Noxious diseases are innumerable and they take a heavy toll on particularly the vulnerable segments of the society. The saddest part of this hapless scenario is that not only Pakistan but almost all the underdeveloped and developing societies of the world are in a quandary as they do not have adequate resourses to deal with it effectively. Thalassaemia is one such dreadful disease.

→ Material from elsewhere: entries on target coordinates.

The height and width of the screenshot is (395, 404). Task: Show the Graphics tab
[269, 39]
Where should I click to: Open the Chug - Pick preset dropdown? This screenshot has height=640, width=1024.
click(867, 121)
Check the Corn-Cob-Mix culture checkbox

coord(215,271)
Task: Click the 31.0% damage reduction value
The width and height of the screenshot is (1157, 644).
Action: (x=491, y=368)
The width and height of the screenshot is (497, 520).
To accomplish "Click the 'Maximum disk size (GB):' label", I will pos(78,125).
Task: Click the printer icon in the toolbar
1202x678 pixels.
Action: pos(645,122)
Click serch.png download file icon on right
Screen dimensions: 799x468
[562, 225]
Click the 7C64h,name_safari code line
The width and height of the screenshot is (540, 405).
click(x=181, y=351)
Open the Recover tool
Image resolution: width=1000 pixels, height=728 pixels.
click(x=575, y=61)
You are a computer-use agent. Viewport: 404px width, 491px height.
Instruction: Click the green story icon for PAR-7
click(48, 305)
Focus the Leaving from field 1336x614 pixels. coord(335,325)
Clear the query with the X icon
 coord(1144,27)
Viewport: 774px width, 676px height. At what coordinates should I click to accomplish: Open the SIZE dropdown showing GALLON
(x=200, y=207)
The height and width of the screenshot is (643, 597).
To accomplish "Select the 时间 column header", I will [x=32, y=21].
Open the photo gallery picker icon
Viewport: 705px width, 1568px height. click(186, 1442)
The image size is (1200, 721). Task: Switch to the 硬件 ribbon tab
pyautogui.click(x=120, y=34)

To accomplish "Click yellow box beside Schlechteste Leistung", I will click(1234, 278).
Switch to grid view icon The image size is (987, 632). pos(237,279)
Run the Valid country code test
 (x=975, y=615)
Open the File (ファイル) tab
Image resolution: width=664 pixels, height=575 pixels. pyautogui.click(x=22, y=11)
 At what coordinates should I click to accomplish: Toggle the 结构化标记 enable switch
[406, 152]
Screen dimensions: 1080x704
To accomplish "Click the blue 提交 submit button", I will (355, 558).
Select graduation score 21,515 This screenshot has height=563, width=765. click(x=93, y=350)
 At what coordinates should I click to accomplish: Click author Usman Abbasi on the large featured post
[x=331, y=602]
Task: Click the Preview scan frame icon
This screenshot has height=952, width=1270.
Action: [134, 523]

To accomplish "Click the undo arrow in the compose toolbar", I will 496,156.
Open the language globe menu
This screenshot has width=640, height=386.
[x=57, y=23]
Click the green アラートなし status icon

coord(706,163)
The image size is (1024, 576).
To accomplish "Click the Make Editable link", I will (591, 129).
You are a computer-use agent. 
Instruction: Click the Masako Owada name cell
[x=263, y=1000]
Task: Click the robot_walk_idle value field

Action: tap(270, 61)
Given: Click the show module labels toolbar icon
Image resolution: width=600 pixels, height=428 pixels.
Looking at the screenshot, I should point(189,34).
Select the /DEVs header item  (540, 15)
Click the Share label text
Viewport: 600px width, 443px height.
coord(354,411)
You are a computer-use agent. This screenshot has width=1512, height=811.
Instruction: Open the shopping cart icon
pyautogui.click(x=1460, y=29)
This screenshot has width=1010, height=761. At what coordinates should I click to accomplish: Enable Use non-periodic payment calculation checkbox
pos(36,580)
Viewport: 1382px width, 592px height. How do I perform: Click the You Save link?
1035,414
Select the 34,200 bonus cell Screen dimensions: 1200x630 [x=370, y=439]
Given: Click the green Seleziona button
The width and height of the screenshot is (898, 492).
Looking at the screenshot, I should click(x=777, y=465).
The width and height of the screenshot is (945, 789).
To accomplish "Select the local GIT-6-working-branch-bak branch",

To be able to know how noxious this disease is one must not only know a little about its background but also know how seriously it affects people who become its victims. It is interesting to know that the word ‘Thalassaemia’ is derived from the Greek word ‘Thalassaemia’ (sea) because of its prevalence in the Mediterranean region. Also known as ‘Mediterranean Anaemia’, Thalassaemia is a group of inherited blood disorders that affect the body’s ability to produce haemoglobin and red blood cells – patients have a lower-than-normal number of red blood cells in their bodies and too little haemoglobin. In many cases the red blood cells are too small. Our red blood cells carry haemoglobin. Haemoglobin, a protein, carries the oxygen we breathe in through our lungs and transports it to the rest of the body. A spongy material inside some of our bones – bone marrow – uses iron that our body takes from food and makes haemoglobin. The bone marrow of people with Thalassaemia does not produce enough healthy haemoglobin or red blood cells, which causes anaemia and fatigue, because the body is short of oxygen. In more severe Thalassaemia cases, the patient’s organs may be damaged; there is restricted growth, heart failure, liver damage, and even death. People with mild Thalassaemia may not require any treatment at all.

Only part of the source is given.